▶ **TASK REQUIREMENTS**
Give the data again in full. Keep every line the same.
**** PROVIDED INFORMATION ****
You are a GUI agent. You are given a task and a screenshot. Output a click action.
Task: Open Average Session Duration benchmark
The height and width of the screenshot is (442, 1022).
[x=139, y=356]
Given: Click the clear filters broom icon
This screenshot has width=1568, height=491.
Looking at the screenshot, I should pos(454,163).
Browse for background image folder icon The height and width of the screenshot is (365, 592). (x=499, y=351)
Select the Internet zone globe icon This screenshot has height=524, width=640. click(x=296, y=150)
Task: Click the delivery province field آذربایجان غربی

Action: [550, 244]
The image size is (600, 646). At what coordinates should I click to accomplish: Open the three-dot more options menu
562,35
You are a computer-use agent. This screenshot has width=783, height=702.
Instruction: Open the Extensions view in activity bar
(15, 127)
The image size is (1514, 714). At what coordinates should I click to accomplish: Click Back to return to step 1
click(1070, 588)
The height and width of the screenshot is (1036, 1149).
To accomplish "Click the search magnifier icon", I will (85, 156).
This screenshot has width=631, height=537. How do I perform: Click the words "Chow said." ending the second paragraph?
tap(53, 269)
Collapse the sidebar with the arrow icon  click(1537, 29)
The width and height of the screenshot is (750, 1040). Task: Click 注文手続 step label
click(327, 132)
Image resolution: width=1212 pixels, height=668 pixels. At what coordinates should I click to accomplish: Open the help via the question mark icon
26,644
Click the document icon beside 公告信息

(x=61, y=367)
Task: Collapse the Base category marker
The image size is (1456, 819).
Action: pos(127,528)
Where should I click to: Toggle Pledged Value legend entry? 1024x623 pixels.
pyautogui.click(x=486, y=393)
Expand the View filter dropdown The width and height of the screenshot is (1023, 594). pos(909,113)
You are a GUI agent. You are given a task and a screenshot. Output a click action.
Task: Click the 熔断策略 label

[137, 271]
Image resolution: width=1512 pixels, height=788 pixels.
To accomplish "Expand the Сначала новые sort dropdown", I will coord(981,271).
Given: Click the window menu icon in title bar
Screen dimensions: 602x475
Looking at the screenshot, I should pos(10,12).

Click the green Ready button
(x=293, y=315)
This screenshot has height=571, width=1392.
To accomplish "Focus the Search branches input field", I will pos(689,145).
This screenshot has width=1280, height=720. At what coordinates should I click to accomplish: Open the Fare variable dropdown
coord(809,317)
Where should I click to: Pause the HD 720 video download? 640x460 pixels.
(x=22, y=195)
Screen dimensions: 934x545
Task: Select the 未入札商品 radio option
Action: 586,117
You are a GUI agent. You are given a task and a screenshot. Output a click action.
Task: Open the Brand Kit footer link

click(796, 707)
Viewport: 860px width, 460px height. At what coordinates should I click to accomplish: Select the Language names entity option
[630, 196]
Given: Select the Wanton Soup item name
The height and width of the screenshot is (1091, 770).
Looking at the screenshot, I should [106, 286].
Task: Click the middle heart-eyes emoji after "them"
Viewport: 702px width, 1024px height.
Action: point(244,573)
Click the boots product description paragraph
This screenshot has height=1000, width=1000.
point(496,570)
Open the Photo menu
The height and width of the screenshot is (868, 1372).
****
▶ **WRITTEN RESPONSE**
You are a GUI agent. You are given a task and a screenshot. Output a click action.
Task: Open Average Session Duration benchmark
The height and width of the screenshot is (442, 1022).
[x=139, y=356]
Given: Click the clear filters broom icon
This screenshot has width=1568, height=491.
Looking at the screenshot, I should pos(454,163).
Browse for background image folder icon The height and width of the screenshot is (365, 592). (x=499, y=351)
Select the Internet zone globe icon This screenshot has height=524, width=640. click(x=296, y=150)
Task: Click the delivery province field آذربایجان غربی

Action: [550, 244]
The image size is (600, 646). At what coordinates should I click to accomplish: Open the three-dot more options menu
562,35
You are a computer-use agent. This screenshot has width=783, height=702.
Instruction: Open the Extensions view in activity bar
(15, 127)
The image size is (1514, 714). At what coordinates should I click to accomplish: Click Back to return to step 1
click(1070, 588)
The height and width of the screenshot is (1036, 1149).
To accomplish "Click the search magnifier icon", I will (85, 156).
This screenshot has width=631, height=537. How do I perform: Click the words "Chow said." ending the second paragraph?
tap(53, 269)
Collapse the sidebar with the arrow icon  click(1537, 29)
The width and height of the screenshot is (750, 1040). Task: Click 注文手続 step label
click(327, 132)
Image resolution: width=1212 pixels, height=668 pixels. At what coordinates should I click to accomplish: Open the help via the question mark icon
26,644
Click the document icon beside 公告信息

(x=61, y=367)
Task: Collapse the Base category marker
The image size is (1456, 819).
Action: pos(127,528)
Where should I click to: Toggle Pledged Value legend entry? 1024x623 pixels.
pyautogui.click(x=486, y=393)
Expand the View filter dropdown The width and height of the screenshot is (1023, 594). pos(909,113)
You are a GUI agent. You are given a task and a screenshot. Output a click action.
Task: Click the 熔断策略 label

[137, 271]
Image resolution: width=1512 pixels, height=788 pixels.
To accomplish "Expand the Сначала новые sort dropdown", I will coord(981,271).
Given: Click the window menu icon in title bar
Screen dimensions: 602x475
Looking at the screenshot, I should pos(10,12).

Click the green Ready button
(x=293, y=315)
This screenshot has height=571, width=1392.
To accomplish "Focus the Search branches input field", I will pos(689,145).
This screenshot has width=1280, height=720. At what coordinates should I click to accomplish: Open the Fare variable dropdown
coord(809,317)
Where should I click to: Pause the HD 720 video download? 640x460 pixels.
(x=22, y=195)
Screen dimensions: 934x545
Task: Select the 未入札商品 radio option
Action: 586,117
You are a GUI agent. You are given a task and a screenshot. Output a click action.
Task: Open the Brand Kit footer link

click(796, 707)
Viewport: 860px width, 460px height. At what coordinates should I click to accomplish: Select the Language names entity option
[630, 196]
Given: Select the Wanton Soup item name
The height and width of the screenshot is (1091, 770).
Looking at the screenshot, I should [106, 286].
Task: Click the middle heart-eyes emoji after "them"
Viewport: 702px width, 1024px height.
Action: point(244,573)
Click the boots product description paragraph
This screenshot has height=1000, width=1000.
point(496,570)
Open the Photo menu
The height and width of the screenshot is (868, 1372).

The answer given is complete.